How AutoMQ Achieves Second-Level Partition Reassignments

- When the KRaft Controller receives a partition reassignment command, it constructs the corresponding PartitionChangeRecord and commits it to the KRaft Log layer. This action removes Broker-0 from the Leader Replica list and adds Broker-1 to the Follower Replica list. Broker-0, upon syncing the KRaft Log and detecting the P1 partition change, initiates the partition shutdown process.
- During the partition shutdown, if P1 contains data that has not yet been uploaded to object storage, a forced upload is triggered. In a stable running cluster, this data typically amounts to a few hundred megabytes. Given the burst network bandwidth capabilities provided by current cloud providers, this process usually takes only seconds. Once P1’s data upload is complete, the partition can be safely closed and deleted from Broker-0.
- After the Broker completes its shutdown, it will proactively trigger a leader election. At this point, Broker-1, being the sole Replica, is promoted to the Leader of P1, and the partition recovery process begins.
- During partition recovery, the metadata corresponding to P1 is fetched from the object storage to restore the relevant Checkpoint for P1. Depending on P1’s shutdown state (whether it was a Cleaned Shutdown), the corresponding data recovery is performed.
- At this point, the partition reassignment is complete.
Significance of Second-Level Partition Reassignment
In a production environment, a Kafka cluster typically serves multiple applications.
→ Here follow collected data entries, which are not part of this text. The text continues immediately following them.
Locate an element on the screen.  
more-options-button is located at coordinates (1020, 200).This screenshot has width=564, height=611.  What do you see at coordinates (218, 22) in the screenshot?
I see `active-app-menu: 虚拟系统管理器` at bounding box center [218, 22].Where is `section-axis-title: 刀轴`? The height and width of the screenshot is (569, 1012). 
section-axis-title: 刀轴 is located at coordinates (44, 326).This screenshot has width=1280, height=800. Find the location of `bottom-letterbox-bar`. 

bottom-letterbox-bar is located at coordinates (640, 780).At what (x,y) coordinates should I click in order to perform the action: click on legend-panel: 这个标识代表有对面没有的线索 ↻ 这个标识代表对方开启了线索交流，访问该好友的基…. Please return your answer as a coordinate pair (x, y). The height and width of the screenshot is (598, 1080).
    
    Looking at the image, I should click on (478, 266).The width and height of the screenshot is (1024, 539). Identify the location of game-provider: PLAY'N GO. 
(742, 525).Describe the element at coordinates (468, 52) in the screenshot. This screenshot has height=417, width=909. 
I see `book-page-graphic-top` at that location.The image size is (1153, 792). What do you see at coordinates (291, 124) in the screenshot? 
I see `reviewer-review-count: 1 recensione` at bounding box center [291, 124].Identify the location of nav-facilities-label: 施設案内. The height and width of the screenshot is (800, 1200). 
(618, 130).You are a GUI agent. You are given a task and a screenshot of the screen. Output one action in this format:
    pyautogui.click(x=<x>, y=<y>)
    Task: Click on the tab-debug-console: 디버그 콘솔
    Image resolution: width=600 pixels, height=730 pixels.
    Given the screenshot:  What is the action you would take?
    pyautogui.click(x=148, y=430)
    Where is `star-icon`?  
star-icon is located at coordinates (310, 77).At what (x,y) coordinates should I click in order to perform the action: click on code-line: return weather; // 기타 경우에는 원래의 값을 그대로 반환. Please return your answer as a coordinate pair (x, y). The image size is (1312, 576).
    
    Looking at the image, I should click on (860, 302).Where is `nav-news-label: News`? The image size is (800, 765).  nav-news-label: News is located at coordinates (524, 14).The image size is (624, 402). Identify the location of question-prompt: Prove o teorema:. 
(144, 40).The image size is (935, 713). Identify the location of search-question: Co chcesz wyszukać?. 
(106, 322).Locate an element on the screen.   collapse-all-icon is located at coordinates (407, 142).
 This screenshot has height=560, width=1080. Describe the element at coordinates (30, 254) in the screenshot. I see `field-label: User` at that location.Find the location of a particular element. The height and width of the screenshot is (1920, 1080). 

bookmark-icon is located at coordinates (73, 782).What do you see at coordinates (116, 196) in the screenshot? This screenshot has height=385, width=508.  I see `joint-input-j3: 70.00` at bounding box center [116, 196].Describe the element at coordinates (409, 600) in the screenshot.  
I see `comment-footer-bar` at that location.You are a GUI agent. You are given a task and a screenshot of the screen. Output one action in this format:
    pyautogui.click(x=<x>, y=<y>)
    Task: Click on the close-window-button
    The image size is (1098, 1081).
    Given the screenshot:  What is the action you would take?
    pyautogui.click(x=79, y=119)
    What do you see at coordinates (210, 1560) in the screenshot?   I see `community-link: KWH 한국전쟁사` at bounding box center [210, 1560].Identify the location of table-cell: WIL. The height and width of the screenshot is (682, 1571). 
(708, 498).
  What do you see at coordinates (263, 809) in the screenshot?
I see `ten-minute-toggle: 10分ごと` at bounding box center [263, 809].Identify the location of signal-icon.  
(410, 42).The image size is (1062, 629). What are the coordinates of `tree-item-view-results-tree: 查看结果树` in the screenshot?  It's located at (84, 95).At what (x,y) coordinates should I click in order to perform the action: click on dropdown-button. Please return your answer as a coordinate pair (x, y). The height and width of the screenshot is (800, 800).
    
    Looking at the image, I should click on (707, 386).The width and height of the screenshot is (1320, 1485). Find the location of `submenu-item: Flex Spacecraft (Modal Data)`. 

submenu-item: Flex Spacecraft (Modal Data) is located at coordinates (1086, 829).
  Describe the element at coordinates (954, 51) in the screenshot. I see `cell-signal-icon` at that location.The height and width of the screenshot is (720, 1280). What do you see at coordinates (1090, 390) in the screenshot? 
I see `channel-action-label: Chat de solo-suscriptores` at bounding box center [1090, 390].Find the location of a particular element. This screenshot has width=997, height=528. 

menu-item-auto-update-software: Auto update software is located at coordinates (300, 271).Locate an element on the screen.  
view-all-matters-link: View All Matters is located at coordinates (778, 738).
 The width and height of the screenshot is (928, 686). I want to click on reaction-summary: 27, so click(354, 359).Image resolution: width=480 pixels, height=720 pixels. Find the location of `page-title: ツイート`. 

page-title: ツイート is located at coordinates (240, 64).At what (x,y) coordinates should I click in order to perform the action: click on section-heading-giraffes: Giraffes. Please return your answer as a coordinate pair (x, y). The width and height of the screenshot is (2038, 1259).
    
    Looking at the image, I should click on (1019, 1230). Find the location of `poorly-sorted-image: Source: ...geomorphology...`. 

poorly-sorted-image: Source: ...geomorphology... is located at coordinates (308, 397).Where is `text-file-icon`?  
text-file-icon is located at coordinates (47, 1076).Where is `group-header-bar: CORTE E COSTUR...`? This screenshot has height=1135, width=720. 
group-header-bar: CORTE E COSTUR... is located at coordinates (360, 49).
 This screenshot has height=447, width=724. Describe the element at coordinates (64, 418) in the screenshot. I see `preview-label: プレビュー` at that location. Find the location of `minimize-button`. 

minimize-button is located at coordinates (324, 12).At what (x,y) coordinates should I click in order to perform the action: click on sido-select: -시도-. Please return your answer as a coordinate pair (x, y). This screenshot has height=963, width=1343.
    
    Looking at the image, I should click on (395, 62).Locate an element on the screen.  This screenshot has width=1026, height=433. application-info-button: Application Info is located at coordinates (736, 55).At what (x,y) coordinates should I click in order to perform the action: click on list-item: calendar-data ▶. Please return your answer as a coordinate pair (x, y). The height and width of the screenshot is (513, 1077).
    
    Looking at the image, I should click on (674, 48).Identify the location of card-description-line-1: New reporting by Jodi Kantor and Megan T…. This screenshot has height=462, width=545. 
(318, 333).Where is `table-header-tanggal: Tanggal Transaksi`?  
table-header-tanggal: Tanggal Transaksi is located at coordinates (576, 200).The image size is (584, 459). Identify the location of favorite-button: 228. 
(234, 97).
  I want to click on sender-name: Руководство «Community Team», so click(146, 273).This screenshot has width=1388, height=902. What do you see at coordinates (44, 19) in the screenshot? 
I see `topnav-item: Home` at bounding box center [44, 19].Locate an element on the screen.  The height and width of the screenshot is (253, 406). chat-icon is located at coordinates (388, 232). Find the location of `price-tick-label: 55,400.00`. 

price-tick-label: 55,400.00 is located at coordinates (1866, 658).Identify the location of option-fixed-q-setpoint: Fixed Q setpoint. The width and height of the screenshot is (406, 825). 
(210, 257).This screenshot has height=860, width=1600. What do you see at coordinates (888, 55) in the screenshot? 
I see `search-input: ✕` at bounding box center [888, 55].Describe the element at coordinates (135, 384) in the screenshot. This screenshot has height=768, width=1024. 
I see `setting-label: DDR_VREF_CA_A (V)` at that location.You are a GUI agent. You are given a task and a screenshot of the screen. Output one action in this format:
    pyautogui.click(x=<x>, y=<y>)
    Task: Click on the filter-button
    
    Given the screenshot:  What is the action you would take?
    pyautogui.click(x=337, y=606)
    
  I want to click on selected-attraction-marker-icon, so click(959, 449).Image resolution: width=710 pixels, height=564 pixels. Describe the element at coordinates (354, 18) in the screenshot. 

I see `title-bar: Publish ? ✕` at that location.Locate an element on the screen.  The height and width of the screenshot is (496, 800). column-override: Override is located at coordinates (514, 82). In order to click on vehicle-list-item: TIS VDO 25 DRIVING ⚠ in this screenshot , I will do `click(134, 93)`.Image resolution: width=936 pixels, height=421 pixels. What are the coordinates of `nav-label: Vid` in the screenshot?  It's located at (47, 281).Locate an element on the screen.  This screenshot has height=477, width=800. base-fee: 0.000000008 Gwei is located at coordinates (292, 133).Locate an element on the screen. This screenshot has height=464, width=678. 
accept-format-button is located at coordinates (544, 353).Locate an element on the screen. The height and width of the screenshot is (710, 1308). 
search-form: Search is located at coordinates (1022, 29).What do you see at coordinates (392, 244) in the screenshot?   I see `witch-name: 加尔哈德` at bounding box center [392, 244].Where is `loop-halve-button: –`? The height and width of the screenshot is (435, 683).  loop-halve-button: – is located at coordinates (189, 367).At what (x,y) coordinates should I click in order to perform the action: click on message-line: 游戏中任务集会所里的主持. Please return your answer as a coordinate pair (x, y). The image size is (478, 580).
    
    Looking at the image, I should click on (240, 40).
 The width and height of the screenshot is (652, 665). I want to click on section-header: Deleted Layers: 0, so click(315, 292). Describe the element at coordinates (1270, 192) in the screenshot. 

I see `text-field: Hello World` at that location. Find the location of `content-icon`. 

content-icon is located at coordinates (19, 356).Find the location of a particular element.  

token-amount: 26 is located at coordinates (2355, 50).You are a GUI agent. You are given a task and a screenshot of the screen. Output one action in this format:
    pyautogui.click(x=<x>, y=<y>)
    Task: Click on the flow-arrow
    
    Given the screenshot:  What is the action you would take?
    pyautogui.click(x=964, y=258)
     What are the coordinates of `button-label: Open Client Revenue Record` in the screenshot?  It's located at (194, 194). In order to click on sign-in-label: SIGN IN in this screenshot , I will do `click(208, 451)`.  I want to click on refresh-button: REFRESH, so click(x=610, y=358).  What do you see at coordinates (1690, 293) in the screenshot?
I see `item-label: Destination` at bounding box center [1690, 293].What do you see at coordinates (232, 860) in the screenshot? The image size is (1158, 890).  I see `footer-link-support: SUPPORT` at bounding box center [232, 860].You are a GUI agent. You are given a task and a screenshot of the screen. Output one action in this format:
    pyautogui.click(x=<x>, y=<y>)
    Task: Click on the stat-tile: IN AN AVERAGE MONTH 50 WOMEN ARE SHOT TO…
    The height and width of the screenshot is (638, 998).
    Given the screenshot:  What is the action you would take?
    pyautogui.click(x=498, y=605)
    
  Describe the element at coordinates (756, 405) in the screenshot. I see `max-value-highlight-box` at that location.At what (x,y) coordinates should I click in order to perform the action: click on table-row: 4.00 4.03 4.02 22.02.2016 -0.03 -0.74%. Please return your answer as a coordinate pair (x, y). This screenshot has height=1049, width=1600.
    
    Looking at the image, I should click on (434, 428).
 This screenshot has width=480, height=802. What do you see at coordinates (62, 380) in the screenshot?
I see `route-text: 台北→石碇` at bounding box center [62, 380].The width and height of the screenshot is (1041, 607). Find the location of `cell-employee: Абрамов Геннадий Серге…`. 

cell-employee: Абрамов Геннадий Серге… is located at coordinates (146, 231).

Fluctuations in application traffic and partition distribution can cause cluster capacity issues or machine hotspots. Kafka operations personnel need to expand the cluster and reassign hotspot partitions to idle nodes to ensure the availability of cluster services. The time taken for partition reassignment determines the efficiency of emergency response and maintenance:- The shorter the partition reassignment time, the shorter the duration from cluster expansion to meeting capacity demands, and the shorter the service disruption time.
- Faster partition reassignment results in shorter observation times for operations personnel, enabling quicker operational feedback and decision-making for subsequent actions.